Flexible hiring in a make to order stystem with parallel processing units

Flexible hiring in a make to order stystem with parallel processing units

By: jacobsadm

June 5, 2013

  • Author(s):
    Buyukkaramikli, N.C., Bertrand, J.W.M. & Ooijen, H.P.G. van

  • Appeared In: Annals of Operations Research, in press
  • Volume: , 2013
  • Issue:
  • Pages:


  • In this paper, we study a make-to-order production system with parallel, identical processing units. Each order needs to be satisfied on a single processing unit that is run by a crew. The inter-arrival time and the service time for each order are random variables. The system operates under a lead time performance constraint, which demands the completion of each order within a pre-determined lead time with a certain probability. The minimum number of processing units needed to satisfy this constraint is determined at the tactical level. Our research focuses on the cost savings that can be realized with the use of flexible crews via contractual hiring agreements with an External Labor Supply Agency (ELSA). The ELSA can periodically provide an agreed number of crews. The cost incurred for a flexible crew is higher than that for a permanent crew, and is decreasing in the period length. We model and analyze this system using the transient behavior analysis of multi-server queues and propose several empirically testable functions for the cost of flexible crews. In our computational study, we demonstrate possible cost savings of 2-level, threshold type hiring policies, relative to the fixed capacity system, under 9 scenarios with three demand-to-processing rate ratios and three lead time performance constraints, each of which reflects a different level of ambition. We observe that the maximum savings occur when the cost of a flexible crew is same as that of a permanent crew, and range from 29.38% to 50.56%. However, as the flexible crews become more expensive, the system may choose to employ permanent crews only.

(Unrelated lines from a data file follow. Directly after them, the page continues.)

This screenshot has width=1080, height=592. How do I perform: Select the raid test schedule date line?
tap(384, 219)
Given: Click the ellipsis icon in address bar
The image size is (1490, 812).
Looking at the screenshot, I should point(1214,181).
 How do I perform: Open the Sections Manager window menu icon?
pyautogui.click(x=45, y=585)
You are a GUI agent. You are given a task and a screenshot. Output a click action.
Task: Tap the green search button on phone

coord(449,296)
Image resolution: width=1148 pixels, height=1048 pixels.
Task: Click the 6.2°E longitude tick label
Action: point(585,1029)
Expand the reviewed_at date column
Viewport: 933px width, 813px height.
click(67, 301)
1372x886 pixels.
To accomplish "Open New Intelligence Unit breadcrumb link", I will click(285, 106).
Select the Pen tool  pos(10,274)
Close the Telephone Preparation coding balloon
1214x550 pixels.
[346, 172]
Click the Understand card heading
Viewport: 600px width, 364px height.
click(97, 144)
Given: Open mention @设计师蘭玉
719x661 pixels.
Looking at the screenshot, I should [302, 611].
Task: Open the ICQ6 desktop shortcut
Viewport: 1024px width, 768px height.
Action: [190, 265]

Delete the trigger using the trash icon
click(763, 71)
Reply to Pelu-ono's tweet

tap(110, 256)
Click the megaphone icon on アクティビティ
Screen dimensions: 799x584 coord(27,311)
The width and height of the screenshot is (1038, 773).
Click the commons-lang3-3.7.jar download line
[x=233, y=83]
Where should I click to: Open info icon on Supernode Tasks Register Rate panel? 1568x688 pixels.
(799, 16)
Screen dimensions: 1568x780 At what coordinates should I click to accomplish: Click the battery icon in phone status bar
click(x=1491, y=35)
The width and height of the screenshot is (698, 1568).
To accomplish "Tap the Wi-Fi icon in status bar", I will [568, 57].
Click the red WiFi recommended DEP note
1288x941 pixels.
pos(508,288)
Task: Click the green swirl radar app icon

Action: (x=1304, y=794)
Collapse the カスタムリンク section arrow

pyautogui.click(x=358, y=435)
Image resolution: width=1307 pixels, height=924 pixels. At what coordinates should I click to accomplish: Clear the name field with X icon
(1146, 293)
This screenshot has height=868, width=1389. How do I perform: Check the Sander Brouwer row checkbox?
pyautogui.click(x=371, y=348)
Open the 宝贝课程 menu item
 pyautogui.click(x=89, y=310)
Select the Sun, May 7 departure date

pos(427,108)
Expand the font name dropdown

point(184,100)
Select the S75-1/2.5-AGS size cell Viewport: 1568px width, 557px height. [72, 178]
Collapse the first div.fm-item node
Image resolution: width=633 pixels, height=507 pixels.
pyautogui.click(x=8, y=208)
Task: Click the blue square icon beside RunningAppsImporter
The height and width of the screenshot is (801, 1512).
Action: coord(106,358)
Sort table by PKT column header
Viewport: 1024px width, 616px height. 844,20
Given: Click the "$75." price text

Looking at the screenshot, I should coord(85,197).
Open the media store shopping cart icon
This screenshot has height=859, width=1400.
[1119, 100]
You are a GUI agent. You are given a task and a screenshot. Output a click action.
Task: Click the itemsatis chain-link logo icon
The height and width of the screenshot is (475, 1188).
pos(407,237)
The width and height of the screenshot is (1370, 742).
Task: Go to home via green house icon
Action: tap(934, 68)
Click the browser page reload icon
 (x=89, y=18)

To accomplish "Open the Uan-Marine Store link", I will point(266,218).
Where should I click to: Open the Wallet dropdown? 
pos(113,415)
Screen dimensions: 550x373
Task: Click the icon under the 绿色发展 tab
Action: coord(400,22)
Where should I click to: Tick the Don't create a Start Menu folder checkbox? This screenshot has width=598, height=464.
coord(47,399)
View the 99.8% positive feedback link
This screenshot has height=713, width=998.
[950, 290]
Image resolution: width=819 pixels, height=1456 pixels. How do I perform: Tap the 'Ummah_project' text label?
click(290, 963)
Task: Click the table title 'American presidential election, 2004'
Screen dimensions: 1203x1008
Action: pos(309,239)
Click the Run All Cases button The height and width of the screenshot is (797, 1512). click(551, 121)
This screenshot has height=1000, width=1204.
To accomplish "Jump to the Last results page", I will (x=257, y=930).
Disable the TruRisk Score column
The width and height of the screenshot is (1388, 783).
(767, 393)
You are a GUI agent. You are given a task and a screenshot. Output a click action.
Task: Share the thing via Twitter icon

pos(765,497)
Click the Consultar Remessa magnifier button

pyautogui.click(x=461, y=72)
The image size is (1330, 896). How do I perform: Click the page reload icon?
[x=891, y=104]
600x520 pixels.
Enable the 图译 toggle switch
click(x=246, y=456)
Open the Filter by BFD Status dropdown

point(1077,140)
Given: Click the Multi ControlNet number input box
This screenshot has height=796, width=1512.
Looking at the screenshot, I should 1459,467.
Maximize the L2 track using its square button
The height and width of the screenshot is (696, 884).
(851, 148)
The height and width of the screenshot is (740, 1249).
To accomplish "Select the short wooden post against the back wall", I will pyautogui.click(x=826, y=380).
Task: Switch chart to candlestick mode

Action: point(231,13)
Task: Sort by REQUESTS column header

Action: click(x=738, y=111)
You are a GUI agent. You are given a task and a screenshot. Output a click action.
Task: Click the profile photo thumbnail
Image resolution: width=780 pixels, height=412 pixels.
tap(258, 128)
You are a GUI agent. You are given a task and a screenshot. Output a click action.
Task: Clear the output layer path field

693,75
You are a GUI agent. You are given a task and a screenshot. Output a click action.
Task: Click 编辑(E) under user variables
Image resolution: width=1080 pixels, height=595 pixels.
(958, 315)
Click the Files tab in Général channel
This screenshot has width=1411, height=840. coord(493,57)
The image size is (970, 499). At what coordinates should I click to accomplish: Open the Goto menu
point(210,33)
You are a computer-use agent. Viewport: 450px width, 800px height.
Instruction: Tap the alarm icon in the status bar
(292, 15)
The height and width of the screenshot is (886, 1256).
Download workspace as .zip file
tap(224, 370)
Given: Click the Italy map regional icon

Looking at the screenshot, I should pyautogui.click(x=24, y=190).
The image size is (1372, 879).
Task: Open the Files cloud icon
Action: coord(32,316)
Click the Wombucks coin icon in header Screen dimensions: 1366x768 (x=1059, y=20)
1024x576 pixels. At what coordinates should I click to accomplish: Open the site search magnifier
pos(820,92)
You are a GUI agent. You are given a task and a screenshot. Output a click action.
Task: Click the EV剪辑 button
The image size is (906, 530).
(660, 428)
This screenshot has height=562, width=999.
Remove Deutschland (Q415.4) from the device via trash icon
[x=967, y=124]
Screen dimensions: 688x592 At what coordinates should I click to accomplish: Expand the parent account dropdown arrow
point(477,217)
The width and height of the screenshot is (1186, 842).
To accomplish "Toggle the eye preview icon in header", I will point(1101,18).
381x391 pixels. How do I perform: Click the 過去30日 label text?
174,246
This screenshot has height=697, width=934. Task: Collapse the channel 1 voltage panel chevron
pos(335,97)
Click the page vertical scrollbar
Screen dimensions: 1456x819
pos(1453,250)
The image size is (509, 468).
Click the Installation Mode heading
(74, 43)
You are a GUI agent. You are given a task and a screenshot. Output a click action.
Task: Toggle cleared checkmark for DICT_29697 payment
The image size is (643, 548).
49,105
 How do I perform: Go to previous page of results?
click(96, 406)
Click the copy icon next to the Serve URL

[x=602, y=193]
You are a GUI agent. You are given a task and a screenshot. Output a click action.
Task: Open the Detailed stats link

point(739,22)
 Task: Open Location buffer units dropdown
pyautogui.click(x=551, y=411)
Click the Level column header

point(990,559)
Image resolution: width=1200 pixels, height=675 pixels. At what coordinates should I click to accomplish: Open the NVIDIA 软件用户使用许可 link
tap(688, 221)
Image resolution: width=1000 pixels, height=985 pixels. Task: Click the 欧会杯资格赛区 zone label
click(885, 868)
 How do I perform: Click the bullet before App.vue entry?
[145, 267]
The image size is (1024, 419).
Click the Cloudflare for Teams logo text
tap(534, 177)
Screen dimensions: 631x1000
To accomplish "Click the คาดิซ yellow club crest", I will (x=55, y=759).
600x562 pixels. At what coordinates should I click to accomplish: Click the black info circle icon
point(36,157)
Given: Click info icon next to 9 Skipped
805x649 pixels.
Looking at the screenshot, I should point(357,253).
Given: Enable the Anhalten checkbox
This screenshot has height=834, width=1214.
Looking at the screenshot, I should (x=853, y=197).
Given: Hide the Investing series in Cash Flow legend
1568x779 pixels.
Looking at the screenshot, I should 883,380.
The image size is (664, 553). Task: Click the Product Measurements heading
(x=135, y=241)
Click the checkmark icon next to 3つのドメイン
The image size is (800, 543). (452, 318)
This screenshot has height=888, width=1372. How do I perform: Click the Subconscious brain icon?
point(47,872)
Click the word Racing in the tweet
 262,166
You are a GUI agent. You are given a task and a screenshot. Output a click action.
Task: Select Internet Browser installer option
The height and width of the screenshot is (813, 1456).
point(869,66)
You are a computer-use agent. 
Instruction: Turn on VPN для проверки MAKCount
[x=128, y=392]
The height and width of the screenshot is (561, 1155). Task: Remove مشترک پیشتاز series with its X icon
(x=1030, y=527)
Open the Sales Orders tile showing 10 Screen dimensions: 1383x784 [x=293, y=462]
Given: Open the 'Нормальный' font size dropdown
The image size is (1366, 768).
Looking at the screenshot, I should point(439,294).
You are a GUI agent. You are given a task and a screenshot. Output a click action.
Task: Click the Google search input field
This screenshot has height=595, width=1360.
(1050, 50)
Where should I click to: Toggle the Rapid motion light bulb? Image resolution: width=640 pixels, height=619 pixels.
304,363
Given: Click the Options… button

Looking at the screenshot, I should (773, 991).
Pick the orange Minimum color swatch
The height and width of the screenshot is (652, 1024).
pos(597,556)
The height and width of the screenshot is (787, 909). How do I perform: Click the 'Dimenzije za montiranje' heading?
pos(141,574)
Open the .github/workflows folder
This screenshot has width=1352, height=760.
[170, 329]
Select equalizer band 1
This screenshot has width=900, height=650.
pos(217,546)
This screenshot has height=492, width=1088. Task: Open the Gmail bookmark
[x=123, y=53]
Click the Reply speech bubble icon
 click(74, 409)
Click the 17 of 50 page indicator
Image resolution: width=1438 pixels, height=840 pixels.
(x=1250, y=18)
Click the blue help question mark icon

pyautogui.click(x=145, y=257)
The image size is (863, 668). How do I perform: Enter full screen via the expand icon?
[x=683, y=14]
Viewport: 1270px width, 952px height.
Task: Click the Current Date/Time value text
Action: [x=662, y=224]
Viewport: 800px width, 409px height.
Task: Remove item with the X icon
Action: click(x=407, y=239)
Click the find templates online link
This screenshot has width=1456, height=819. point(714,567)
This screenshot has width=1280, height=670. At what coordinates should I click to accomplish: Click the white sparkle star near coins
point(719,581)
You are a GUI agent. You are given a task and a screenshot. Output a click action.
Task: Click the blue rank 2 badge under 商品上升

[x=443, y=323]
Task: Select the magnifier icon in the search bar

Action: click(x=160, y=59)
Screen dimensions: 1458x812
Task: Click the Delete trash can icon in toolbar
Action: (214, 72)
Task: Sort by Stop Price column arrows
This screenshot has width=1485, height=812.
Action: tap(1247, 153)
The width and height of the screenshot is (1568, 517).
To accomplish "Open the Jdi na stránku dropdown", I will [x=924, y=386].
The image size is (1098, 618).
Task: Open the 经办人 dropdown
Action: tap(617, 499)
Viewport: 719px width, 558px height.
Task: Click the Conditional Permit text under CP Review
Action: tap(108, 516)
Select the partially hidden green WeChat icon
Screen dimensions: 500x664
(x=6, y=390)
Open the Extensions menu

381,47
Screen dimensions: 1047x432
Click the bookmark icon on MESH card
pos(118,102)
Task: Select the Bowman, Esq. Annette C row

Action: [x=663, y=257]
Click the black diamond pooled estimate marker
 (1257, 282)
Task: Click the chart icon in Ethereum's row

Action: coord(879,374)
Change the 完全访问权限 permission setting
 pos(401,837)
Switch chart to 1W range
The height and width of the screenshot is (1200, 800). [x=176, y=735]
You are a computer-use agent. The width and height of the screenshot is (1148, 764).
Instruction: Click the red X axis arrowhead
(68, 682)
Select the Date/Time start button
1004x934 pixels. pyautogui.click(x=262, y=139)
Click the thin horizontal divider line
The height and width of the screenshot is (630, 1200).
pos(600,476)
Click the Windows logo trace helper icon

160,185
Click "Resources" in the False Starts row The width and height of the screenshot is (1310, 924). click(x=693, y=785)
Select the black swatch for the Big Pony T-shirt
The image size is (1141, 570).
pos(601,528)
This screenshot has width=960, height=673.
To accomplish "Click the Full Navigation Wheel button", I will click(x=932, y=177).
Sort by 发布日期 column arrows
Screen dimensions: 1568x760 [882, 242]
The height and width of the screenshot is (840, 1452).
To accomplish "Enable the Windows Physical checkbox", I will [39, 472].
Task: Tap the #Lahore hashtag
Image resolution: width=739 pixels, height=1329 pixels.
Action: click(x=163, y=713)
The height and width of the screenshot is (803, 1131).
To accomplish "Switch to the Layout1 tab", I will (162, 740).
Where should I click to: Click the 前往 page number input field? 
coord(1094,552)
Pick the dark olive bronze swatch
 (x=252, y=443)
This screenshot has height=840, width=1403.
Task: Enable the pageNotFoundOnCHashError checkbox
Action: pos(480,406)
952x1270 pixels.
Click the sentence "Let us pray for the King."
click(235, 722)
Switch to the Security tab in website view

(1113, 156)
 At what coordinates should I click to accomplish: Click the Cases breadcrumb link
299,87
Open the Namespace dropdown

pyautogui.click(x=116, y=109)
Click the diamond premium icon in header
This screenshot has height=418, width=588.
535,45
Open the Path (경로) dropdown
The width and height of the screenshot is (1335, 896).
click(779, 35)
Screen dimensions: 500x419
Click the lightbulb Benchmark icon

We observe that cost savings consist of two parts: savings due to the cancellation of the sclerosis of capacity discreteness, and savings due to the use of workload information in hiring actions. The latter part is higher for more ambitious lead time performance constraints, and for higher mean processing times. Finally, when there is an additional cost for transacting an agreement with the ELSA, we observe that the capacity flexibility option loses its charm, especially if the transaction cost is higher than the cost of a permanent crew.